= TEXTE SOURCE =
= = =
61- A la recherche de l'Arche perdue

J'ai eu une discussion fortuite avec un individu que je rencontre occasionnellement en ville au sujet d'un désaccord sur le sens d'un terme particulier. Je perçois ce mot, « anarchie », comme un synonyme de « chaos », alors que, pour l'autre, il représente la « liberté ». À ce moment, j'ai soudainement réalisé que ce mot est composé du a privatif, comme dans « apolitique ». A-narchie signifierait donc « sans narchie » ? Mais « narchie » ne veut rien dire. Dois-je chercher sa signification ? Le mot « narchie » contient le mot « arche ». Si je relie le n au a, cela donne « an-ARCHIE ». An représente le temps et ARCHIE, l'arche… Aaaaaaanh ! A LA RECHERCHE DE L'ARCHE PERDUE ! C'est çaaaa !
En effectuant une recherche sur le mot « anarchie », je tombe par hasard sur un nom, « Proudhon », et je me demande soudainement si ce n'est pas lui qui aurait écrit le livre « À la recherche du temps perdu ». Ce livre me tentait énormément, mais je ne l'avais jamais lu. Pourquoi ? Je crois que je savais que la lecture de ce livre me prendrait beaucoup de temps, et que chaque phrase aurait pu me faire réfléchir pendant une journée complète. J'ai remis à plus tard cette tâche, et je le regrette un peu aujourd'hui. Selon ce que je sais, « À la recherche du temps perdu » est un roman qui parle de la mémoire, de l'expérience humaine et de la recherche du temps perdu…
Quand j'ai cherché sur Google « A la recherche de l'Arche perdue », je m'attendais à trouver des informations sur le film avec Indiana Jones, mais à la place, j'ai découvert des articles sur la Bible et le mythe de l'Arche d'Alliance, un objet sacré dans les traditions juives et chrétiennes. Selon la légende, cette Arche abriterait les Dix Commandements gravés par Moïse sur des tables après avoir reçu la révélation sur le mont Sinaï. Cette Arche de loi aurait protégé le peuple pendant 40 ans. Avant l'établissement des lois, c'était le règne de l'anarchie.
= = =
= DONNÉES FOURNIES =

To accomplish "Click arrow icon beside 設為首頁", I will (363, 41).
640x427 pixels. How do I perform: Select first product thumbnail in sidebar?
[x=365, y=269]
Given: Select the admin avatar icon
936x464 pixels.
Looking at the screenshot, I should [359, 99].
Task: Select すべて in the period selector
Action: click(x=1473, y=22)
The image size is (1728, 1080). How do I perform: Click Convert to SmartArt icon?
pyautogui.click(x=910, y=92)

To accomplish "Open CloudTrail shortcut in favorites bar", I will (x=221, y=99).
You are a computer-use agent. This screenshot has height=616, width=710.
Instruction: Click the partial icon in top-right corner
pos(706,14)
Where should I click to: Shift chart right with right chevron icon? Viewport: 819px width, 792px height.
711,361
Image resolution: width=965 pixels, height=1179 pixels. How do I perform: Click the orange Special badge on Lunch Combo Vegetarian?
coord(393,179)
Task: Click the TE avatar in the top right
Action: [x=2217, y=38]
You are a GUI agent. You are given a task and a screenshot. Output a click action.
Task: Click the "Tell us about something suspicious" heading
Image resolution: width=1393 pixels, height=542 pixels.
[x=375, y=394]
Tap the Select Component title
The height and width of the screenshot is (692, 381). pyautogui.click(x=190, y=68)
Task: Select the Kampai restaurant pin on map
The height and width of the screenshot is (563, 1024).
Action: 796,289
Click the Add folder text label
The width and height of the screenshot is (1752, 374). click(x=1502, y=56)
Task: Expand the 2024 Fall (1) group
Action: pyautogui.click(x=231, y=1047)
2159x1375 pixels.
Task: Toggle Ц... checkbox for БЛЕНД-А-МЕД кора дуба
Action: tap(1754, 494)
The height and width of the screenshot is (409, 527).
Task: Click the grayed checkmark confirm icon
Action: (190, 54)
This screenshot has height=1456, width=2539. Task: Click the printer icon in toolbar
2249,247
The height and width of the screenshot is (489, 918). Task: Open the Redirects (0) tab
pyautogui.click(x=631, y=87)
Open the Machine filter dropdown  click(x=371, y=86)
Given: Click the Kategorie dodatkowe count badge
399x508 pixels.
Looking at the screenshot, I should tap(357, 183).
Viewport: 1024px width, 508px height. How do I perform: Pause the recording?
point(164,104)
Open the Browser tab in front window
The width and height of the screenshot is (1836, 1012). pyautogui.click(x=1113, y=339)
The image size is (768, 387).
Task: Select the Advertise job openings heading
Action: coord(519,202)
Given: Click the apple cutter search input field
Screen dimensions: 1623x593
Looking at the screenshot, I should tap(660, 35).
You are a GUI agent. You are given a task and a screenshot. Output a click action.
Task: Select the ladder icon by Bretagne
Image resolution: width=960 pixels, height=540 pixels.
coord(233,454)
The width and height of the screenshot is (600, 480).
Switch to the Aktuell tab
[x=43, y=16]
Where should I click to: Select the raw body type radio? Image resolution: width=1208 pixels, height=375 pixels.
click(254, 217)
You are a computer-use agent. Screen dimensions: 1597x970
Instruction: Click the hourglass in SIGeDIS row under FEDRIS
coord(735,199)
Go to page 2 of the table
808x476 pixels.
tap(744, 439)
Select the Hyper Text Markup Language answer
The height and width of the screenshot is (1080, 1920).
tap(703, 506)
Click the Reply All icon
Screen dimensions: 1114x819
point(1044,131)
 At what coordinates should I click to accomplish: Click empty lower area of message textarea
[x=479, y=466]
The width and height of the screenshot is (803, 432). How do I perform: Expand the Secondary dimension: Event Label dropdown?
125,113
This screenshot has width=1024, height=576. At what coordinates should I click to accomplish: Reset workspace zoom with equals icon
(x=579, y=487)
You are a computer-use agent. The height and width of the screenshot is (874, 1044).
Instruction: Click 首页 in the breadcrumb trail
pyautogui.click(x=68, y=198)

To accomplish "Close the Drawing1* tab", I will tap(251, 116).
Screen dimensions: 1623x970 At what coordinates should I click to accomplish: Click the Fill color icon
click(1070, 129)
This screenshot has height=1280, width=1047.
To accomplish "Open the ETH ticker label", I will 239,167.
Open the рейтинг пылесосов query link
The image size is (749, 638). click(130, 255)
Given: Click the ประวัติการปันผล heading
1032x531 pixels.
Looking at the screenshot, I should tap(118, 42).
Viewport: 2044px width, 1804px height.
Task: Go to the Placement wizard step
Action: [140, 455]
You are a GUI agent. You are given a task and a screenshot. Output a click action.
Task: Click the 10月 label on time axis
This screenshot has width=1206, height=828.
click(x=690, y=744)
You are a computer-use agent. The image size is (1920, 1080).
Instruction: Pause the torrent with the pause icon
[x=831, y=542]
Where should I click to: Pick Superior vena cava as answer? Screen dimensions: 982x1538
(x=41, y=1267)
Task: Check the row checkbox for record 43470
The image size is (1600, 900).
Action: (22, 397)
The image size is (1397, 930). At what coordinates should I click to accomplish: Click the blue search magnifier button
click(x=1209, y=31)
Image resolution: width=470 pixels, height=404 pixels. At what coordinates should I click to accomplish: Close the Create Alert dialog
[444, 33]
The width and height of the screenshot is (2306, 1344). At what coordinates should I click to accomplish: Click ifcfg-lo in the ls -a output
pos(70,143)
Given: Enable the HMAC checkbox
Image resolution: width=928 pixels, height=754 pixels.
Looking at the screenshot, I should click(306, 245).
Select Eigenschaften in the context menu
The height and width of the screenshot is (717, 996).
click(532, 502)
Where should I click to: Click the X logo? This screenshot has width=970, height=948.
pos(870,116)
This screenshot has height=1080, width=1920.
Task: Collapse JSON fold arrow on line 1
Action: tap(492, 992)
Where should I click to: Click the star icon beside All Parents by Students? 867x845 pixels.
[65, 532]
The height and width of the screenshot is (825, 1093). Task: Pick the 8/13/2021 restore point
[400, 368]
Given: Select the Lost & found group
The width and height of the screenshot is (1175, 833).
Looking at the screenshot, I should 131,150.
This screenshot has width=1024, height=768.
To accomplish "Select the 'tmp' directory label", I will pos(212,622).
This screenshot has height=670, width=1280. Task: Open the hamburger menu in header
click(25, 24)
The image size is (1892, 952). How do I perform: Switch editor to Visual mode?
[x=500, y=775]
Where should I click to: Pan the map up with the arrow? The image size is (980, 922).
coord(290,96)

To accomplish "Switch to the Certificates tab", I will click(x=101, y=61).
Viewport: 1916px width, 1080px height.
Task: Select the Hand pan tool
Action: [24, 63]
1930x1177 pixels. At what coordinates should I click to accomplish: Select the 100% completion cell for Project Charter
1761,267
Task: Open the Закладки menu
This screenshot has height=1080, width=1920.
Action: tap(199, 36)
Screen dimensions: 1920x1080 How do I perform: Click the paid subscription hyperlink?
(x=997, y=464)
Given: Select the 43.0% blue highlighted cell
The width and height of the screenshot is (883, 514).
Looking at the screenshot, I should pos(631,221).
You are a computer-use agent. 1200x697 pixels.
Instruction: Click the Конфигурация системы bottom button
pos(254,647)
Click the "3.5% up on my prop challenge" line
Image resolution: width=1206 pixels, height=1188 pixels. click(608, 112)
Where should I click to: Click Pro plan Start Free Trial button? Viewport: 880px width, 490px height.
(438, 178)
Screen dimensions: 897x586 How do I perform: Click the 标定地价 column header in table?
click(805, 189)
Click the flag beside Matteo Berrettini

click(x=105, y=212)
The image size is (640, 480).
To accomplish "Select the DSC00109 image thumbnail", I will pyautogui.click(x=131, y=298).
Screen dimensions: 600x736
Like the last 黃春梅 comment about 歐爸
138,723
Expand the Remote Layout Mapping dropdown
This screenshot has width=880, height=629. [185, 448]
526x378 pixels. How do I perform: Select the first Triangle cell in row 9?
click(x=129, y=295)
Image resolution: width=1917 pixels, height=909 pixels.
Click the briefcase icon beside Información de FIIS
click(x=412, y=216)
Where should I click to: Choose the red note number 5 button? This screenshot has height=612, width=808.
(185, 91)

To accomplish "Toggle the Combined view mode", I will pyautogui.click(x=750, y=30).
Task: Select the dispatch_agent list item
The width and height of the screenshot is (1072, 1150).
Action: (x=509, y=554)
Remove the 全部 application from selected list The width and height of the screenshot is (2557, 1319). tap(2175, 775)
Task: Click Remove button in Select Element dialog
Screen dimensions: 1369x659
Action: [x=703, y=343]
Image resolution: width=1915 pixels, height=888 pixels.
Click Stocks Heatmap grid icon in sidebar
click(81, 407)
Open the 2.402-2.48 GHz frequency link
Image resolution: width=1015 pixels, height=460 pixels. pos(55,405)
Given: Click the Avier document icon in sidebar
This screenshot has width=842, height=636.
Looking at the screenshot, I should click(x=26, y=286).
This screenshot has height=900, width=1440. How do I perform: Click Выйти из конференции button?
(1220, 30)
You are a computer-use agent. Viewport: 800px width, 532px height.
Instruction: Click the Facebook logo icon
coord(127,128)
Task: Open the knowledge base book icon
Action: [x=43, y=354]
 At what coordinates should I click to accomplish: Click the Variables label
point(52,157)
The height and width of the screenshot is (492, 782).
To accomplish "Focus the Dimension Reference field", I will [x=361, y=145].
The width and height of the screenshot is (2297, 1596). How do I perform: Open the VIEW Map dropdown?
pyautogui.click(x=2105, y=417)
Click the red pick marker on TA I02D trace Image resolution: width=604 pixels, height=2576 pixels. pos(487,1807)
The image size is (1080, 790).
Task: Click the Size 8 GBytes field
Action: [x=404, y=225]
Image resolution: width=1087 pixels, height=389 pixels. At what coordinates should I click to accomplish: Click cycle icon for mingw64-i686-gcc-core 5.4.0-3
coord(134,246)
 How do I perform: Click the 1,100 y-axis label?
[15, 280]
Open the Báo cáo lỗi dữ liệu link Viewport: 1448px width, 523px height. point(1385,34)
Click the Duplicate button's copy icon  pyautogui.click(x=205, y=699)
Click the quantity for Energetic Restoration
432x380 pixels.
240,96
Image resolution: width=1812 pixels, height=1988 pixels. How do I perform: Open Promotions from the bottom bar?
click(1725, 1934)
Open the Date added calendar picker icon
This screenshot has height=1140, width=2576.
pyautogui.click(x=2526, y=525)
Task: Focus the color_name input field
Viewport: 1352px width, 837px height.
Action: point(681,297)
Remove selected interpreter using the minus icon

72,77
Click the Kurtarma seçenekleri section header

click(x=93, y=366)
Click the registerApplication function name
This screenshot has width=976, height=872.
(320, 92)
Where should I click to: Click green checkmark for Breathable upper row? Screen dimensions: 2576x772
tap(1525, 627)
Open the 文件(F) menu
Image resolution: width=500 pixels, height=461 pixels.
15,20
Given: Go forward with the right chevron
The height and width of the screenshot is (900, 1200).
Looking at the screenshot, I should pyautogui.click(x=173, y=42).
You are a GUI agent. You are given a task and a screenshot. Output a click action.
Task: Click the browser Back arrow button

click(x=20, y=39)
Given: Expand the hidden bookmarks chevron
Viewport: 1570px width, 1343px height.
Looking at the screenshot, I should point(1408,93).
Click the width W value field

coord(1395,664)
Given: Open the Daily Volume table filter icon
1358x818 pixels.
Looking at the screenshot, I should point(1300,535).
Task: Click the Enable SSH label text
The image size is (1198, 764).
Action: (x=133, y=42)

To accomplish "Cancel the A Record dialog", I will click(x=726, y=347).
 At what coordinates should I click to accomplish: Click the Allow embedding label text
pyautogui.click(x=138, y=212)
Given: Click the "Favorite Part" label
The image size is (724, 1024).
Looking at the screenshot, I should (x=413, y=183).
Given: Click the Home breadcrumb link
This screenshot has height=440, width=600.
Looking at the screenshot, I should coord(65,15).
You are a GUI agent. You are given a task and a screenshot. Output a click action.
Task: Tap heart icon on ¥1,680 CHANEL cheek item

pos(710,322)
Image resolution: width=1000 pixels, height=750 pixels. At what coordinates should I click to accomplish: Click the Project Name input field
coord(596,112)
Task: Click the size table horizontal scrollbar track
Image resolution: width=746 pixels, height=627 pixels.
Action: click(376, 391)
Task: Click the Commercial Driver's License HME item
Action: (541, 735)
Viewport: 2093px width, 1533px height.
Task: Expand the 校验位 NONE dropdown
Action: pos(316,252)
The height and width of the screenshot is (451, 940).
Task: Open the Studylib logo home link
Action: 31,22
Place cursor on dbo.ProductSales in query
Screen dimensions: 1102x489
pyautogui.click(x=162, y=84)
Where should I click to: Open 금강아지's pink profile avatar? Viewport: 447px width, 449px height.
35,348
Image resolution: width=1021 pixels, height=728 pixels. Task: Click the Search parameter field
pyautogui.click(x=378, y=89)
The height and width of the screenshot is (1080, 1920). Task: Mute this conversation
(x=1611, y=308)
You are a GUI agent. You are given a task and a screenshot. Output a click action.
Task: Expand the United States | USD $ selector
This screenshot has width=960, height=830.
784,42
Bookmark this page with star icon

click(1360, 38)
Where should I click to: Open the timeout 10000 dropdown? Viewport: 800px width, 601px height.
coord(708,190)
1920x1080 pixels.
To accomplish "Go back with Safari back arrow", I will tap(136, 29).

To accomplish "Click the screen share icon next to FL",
= = =
= SÉRIE D'EXERCICES =
- A) Répondez aux questions suivantes à partir du texte source :
(i) Selon l'individu rencontré en ville, que représente le mot « anarchie » ?
(ii) Quel nom apparaît lors de la recherche sur le mot « anarchie » ?
(iii) Pendant combien d'années l'Arche de loi aurait-elle protégé le peuple ?
- B) Relevez dans le texte source tous les sujets dont parle le roman « À la recherche du temps perdu ».

= RÉPONSES PAR TÂCHE =
- A)
(i) La « liberté ».
(ii) Proudhon.
(iii) 40 ans.

- B) La mémoire, l'expérience humaine et la recherche du temps perdu.